Your goal:
Lay out the stretch of the listing from the line that contains "The height and width of the screenshot is (483, 774)." through the line that contains "(x=1024, y=745)", both ends included, as a JSON list of strings with one string per line and blank lines left out.

---------- Items

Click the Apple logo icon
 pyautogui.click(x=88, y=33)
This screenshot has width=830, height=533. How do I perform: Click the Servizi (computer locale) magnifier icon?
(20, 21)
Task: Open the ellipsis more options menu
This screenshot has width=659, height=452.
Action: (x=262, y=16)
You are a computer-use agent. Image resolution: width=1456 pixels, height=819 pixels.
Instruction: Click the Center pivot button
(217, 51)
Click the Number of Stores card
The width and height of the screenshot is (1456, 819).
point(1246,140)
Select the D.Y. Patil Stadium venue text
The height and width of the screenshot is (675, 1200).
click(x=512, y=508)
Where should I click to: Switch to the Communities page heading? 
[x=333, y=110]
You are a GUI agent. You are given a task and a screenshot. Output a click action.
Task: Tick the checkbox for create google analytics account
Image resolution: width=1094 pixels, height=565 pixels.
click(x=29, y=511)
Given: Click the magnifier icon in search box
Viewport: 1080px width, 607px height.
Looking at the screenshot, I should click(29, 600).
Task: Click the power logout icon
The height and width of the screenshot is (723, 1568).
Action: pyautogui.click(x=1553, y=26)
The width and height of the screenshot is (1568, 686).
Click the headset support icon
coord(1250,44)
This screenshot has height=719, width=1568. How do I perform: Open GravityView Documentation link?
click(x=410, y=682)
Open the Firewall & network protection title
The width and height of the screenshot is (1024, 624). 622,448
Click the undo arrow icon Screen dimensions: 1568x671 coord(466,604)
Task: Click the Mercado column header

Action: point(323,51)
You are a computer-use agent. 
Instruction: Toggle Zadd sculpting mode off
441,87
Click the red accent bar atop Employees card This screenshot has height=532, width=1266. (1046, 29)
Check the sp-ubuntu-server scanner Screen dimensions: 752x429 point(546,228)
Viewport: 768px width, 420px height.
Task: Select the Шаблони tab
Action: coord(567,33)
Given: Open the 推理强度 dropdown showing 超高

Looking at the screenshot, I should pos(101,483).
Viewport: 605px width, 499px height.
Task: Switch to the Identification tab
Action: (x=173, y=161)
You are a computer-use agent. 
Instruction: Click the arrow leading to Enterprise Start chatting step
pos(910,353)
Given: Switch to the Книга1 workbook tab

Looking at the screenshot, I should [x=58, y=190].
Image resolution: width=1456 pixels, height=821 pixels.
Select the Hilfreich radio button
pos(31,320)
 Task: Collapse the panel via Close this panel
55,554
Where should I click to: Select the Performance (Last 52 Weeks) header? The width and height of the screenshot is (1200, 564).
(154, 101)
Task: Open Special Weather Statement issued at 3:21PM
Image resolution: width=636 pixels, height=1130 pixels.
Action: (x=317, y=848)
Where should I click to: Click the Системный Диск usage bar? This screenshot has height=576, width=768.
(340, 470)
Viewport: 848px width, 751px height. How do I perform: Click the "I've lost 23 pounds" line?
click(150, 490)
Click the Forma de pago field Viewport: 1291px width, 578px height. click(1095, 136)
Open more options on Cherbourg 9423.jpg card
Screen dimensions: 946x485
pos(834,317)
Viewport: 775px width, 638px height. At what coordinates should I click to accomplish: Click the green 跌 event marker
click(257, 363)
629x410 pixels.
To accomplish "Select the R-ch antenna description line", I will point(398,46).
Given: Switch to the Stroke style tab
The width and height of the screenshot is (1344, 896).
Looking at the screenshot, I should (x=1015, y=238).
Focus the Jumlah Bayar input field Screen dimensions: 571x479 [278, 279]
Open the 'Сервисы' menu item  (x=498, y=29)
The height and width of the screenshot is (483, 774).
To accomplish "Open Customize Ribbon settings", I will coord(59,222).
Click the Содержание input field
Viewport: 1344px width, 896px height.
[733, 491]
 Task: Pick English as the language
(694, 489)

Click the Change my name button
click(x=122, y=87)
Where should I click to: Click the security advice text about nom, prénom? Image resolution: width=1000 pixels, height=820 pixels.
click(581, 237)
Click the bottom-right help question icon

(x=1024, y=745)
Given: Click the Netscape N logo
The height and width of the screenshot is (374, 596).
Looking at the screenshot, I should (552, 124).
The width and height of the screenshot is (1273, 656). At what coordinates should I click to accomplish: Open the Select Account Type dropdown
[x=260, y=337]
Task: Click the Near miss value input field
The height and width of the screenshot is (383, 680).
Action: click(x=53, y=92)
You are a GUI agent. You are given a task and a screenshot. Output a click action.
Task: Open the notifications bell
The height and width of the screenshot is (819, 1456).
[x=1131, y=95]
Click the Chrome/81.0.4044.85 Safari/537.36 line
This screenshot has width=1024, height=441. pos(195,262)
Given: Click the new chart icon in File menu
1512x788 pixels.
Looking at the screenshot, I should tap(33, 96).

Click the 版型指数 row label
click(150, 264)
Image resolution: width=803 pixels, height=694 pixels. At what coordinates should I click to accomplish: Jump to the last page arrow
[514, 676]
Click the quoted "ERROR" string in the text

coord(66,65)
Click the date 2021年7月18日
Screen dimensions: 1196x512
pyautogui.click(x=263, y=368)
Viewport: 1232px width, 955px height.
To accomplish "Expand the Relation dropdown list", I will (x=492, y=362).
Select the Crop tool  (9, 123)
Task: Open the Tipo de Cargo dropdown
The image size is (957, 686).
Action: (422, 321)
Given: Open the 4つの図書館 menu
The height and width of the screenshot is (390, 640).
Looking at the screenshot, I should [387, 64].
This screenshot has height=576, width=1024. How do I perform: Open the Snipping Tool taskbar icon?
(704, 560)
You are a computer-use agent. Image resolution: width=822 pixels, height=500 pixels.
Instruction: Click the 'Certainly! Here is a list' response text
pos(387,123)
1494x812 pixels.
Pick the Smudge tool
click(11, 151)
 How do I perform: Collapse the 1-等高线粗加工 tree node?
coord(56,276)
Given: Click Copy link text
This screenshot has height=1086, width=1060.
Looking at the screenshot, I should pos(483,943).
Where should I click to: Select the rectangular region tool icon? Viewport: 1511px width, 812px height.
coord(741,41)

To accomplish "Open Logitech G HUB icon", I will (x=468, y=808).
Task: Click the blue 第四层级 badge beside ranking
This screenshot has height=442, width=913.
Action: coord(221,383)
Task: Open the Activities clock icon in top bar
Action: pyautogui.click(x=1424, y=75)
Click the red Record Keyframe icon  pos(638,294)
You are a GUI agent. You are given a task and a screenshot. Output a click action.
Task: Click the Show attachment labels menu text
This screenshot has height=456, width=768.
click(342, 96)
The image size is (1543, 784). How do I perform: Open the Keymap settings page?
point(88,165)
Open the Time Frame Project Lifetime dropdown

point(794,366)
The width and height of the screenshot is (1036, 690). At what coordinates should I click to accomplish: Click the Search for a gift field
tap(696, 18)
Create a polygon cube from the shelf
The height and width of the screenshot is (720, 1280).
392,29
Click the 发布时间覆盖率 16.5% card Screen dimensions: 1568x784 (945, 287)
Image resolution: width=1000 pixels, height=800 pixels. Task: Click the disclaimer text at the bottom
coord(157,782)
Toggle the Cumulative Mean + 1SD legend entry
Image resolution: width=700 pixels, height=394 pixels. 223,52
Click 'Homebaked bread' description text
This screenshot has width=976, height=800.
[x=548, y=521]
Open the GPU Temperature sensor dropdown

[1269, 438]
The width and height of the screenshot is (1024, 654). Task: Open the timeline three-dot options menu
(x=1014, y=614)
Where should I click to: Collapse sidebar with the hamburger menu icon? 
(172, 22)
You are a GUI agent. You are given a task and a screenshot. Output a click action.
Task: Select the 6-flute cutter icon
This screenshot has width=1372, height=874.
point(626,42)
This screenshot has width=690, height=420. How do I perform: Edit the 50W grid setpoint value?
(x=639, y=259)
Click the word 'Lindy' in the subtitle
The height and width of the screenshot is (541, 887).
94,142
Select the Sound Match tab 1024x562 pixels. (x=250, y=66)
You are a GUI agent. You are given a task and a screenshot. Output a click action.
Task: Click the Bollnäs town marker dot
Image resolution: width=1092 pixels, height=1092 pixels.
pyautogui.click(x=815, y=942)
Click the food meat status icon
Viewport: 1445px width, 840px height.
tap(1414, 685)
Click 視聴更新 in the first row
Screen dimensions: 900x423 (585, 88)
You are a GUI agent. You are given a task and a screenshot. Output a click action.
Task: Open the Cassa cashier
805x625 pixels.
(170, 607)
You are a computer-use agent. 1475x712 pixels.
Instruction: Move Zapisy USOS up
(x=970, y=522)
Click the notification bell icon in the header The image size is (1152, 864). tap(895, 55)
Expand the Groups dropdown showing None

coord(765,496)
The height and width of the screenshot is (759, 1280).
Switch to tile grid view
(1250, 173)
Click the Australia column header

--------------------

Final result:
[
  "The height and width of the screenshot is (483, 774).",
  "To accomplish \"Open Customize Ribbon settings\", I will coord(59,222).",
  "Click the Содержание input field",
  "Viewport: 1344px width, 896px height.",
  "[733, 491]",
  " Task: Pick English as the language",
  "(694, 489)",
  "Click the Change my name button",
  "click(x=122, y=87)",
  "Where should I click to: Click the security advice text about nom, prénom? Image resolution: width=1000 pixels, height=820 pixels.",
  "click(581, 237)",
  "Click the bottom-right help question icon",
  "(x=1024, y=745)"
]